Shareholder Buyout Agreements

Shareholder agreements should be executed whenever two or more people form a small corporation or a limited partnership. This agreement is also known as a shareholder buyout agreement or a buy/sell agreement.

It is imperative to have such an agreement as the terms laid out in the buy out agreement can help the owners of the corporation be prepared in case a shareholder wants out, dies, goes bankrupt or gets divorced. Buyout agreements can restrict a shareholder from selling or transferring shares when leaving the company.

Contents of a Buyout Agreement

Buyout agreements normally contain details about how and when shares can be bought or sold in a corporation. The main elements of the agreement are the price, funding of the buyout and the process for each possible scenario of the partnership. It could also include details of whether the shareholder leaving the corporation needs to be bought out; who can buy the stock of a departing shareholder – whether it should only be other shareholders, or anybody else; the price to be paid for the shareholder’s interest in partnering ownership in the corporation; and the events that may cause such a buyout.

Events to be Listed in the Shareholder Agreement

Listing out the events in stockholder buyout agreements can save a great deal of hassle when the event actually takes place.

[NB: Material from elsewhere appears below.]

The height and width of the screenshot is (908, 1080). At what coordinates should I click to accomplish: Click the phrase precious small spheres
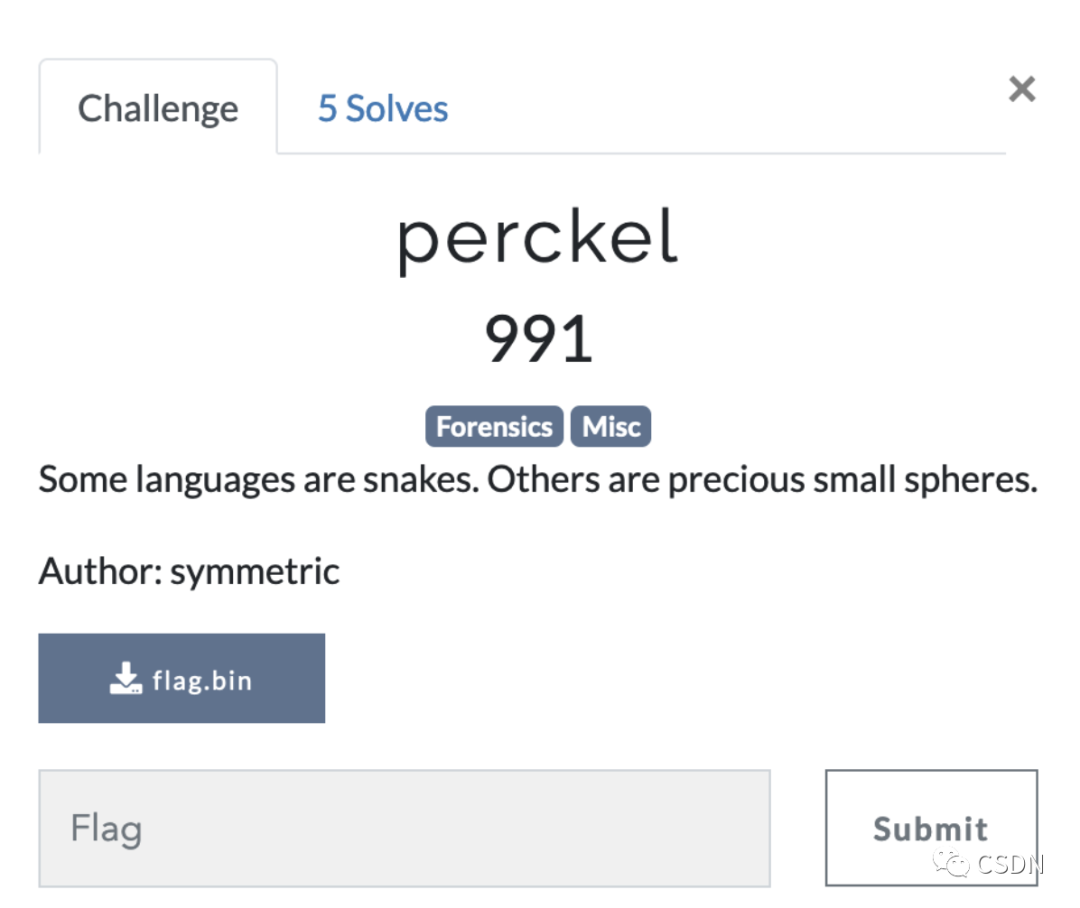point(853,481)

This is done not with fore-knowledge, but as a precautionary measure. Typically, a shareholder’s interest is bought out due to one of the many causes that could include retirement of a shareholder, an outside offer for the purchase a shareholder’s interest in the company that is too attractive to resist, foreclosure of a debt due to a shareholder’s stock, a divorce settlement entitling the spouse to all the shareholder’s stocks in the corporation, death of the shareholder, or personal bankruptcy.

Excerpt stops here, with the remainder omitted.